**PROBLEM TO WORK ON**
The expected output is each line below containing "agent", copied in full.

**SUPPLIED RECORDS**

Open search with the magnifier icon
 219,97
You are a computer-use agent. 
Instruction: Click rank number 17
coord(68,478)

--

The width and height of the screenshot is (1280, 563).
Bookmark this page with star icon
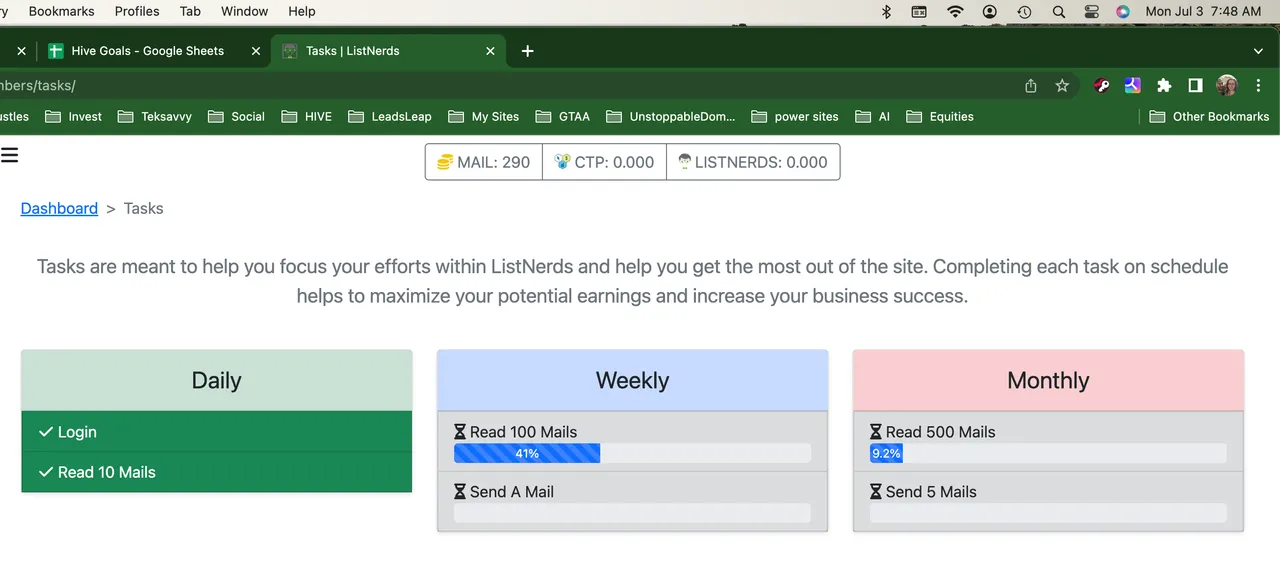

--

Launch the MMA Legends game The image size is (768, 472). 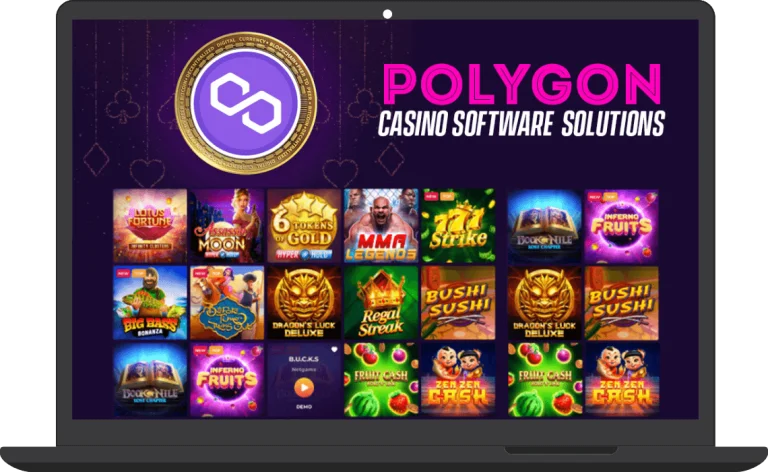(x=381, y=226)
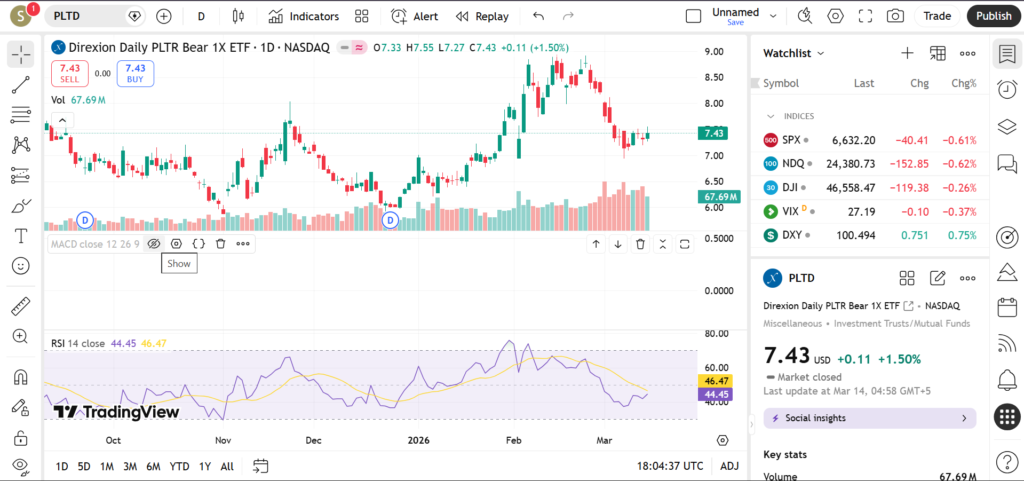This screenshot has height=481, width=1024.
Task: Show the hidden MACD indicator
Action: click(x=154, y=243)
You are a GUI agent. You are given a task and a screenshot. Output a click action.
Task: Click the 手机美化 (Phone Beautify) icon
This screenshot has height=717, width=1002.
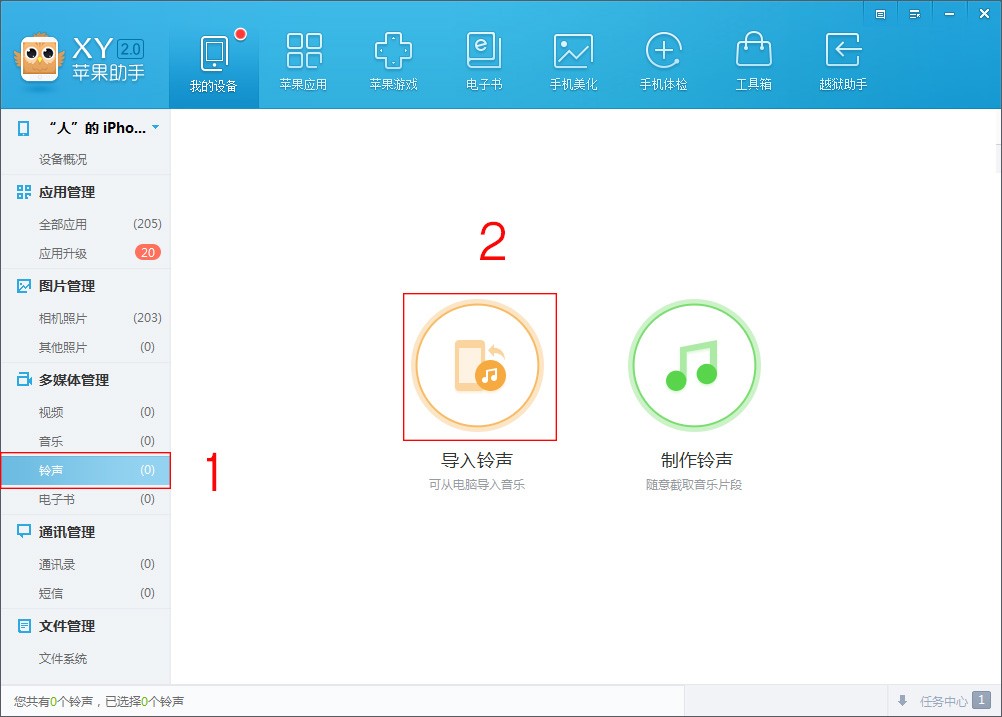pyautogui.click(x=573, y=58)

**EXERCISE RESPONSE**
You are a computer-use agent. 
You are a GUI agent. You are given a task and a screenshot. Output a click action.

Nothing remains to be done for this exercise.